- HOW TO COMPLETE THIS TASK -
In the following material, identify every line holding the string "computer" and return it.

- MATERIAL FOR THIS TASK -
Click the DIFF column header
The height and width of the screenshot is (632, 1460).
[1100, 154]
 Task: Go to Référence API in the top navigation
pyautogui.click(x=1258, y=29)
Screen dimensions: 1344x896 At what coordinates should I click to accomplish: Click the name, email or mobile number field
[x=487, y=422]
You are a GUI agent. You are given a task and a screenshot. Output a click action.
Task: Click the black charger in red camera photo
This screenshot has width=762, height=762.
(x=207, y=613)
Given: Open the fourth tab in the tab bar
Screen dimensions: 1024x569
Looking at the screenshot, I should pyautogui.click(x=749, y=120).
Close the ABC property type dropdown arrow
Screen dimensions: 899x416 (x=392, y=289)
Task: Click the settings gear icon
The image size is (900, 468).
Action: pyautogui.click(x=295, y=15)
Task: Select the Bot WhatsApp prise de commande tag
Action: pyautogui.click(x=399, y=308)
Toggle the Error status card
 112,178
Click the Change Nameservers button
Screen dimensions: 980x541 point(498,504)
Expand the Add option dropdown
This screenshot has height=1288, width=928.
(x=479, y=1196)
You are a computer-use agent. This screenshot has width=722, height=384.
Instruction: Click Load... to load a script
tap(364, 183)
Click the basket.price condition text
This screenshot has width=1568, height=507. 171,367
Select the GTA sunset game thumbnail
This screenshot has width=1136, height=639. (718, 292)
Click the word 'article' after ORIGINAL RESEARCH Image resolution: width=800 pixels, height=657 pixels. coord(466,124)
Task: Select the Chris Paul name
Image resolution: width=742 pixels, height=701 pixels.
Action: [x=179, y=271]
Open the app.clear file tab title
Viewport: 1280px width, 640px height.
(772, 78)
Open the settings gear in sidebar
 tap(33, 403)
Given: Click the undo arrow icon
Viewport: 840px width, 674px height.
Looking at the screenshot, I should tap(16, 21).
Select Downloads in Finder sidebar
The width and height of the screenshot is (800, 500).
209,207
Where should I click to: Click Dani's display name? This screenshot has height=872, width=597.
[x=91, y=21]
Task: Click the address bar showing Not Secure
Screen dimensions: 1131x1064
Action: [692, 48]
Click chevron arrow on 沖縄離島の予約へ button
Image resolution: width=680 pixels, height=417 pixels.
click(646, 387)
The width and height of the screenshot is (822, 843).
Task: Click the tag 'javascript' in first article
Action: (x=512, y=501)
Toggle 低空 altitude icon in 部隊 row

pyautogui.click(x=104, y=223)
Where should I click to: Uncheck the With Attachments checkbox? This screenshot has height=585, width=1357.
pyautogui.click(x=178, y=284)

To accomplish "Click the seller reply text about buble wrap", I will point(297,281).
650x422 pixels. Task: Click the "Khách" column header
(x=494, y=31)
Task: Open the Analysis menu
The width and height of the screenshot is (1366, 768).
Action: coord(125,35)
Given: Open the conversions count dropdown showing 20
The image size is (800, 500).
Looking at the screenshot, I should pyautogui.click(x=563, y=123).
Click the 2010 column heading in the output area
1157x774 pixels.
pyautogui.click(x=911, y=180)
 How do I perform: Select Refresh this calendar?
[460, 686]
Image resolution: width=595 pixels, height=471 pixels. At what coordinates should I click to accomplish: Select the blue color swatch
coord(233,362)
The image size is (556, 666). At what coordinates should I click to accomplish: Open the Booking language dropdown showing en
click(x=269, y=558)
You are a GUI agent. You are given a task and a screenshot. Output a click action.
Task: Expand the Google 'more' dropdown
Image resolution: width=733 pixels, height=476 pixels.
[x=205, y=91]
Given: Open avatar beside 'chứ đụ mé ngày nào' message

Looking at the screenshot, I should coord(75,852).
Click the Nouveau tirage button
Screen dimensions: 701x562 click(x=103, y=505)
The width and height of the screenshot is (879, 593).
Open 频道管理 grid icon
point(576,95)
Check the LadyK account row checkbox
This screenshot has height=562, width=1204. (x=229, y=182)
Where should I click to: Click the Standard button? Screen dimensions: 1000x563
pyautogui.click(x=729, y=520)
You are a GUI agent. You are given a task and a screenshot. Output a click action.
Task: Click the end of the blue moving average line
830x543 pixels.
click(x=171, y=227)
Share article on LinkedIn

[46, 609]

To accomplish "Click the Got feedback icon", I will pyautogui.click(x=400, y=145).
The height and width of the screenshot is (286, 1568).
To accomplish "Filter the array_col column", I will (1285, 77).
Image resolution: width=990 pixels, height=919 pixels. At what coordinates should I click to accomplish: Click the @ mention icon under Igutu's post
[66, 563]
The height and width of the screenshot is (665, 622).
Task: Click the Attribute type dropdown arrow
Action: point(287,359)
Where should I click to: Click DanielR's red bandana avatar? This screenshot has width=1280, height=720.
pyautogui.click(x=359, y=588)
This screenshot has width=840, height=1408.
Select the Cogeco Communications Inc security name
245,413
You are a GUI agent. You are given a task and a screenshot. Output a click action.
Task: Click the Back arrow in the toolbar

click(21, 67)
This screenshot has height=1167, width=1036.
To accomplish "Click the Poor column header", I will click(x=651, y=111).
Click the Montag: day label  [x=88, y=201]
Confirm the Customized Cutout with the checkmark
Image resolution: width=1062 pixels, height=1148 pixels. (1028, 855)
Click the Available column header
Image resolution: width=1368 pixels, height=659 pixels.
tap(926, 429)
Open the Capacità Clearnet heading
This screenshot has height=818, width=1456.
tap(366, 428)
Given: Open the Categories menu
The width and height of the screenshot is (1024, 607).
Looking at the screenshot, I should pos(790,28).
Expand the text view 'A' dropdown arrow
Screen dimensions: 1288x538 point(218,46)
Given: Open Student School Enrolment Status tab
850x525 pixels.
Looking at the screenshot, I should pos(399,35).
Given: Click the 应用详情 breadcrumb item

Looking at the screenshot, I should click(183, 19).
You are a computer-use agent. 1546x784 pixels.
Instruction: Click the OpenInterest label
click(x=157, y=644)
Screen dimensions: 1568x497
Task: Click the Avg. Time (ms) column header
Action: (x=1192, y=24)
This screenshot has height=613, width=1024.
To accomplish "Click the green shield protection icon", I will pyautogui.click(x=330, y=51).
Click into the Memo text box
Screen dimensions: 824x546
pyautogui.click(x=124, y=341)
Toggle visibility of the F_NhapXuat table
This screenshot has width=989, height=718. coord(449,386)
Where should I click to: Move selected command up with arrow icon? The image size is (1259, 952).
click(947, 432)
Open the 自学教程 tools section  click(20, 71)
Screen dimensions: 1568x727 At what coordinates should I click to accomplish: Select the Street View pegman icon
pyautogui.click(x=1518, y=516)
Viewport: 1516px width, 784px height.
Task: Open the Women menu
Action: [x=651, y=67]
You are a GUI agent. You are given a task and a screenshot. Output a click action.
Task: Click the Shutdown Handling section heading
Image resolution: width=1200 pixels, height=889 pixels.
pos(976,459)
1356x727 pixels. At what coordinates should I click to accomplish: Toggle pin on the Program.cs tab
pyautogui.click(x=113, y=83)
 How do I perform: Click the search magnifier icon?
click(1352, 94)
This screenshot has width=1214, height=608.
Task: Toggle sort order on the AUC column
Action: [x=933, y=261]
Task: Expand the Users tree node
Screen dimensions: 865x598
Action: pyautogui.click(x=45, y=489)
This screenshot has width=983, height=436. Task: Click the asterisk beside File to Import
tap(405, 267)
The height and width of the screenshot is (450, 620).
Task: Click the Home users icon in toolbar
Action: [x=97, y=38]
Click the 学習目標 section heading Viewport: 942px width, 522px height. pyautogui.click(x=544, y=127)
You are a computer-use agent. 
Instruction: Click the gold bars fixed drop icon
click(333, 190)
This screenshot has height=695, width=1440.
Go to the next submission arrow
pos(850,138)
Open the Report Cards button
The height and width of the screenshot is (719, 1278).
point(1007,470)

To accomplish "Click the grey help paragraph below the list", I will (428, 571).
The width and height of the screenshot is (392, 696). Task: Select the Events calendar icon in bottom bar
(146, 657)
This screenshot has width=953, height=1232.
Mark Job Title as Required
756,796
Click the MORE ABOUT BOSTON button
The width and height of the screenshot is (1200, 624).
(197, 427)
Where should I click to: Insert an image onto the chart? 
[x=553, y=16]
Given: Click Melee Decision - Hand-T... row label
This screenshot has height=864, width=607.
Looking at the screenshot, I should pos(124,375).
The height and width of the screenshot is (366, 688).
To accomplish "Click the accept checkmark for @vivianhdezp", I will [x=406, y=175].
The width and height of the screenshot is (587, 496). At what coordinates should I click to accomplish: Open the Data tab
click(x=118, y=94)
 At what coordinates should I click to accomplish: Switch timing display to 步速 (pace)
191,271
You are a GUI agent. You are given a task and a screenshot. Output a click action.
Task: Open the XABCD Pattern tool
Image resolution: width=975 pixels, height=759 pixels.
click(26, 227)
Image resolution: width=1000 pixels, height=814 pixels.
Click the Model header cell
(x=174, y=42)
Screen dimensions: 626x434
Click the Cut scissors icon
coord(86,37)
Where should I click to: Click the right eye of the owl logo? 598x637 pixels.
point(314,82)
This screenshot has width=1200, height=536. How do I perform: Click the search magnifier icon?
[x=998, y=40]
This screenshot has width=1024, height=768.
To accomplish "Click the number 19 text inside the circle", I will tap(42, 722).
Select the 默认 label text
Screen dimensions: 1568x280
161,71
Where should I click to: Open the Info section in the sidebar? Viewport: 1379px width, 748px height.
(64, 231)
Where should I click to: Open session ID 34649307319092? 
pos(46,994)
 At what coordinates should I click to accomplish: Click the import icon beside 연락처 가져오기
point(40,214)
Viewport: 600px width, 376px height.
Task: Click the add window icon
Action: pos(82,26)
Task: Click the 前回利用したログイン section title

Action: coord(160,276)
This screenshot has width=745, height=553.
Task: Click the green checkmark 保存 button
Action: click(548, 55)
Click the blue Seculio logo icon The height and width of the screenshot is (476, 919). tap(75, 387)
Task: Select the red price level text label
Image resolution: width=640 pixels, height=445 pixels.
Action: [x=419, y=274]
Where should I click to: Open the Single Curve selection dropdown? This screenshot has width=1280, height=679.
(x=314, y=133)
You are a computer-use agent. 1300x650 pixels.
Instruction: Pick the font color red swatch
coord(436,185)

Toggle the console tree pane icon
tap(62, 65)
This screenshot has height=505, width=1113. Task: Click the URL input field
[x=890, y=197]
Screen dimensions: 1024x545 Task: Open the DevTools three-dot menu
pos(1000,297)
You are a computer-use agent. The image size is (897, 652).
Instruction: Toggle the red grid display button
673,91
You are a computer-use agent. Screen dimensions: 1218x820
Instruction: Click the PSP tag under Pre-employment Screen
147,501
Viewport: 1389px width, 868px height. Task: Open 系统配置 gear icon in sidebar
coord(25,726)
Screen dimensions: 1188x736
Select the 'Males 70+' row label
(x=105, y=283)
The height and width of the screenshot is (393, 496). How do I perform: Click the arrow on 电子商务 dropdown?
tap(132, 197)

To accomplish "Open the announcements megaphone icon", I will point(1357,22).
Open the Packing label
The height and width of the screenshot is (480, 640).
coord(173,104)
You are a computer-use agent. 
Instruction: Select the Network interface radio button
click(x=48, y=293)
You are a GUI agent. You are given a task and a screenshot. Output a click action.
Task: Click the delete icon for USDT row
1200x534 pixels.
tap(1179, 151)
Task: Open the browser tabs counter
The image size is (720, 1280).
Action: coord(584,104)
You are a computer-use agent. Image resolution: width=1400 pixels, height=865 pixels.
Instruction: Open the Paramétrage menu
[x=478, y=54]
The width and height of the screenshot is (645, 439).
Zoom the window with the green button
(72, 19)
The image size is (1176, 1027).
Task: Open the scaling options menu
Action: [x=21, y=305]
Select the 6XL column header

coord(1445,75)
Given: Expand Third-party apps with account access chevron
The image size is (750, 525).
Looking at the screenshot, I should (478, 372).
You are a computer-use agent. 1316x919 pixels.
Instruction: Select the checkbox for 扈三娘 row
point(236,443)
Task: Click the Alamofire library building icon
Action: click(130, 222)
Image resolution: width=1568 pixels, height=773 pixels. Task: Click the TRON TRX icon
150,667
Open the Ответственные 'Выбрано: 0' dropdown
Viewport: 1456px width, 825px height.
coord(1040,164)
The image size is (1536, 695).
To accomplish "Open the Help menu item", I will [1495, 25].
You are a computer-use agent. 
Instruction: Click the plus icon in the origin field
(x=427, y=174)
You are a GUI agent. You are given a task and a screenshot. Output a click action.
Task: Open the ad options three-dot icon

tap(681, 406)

- SOLUTION TO THIS PROBLEM -
You are a computer-use agent. This screenshot has width=722, height=384.
You are a computer-use agent. 1546x784 pixels.
You are a computer-use agent. 
You are a computer-use agent. 1300x650 pixels.
You are a computer-use agent. The image size is (897, 652).
You are a computer-use agent. Screen dimensions: 1218x820
You are a computer-use agent. 
You are a computer-use agent. Image resolution: width=1400 pixels, height=865 pixels.
You are a computer-use agent. 1316x919 pixels.
You are a computer-use agent. 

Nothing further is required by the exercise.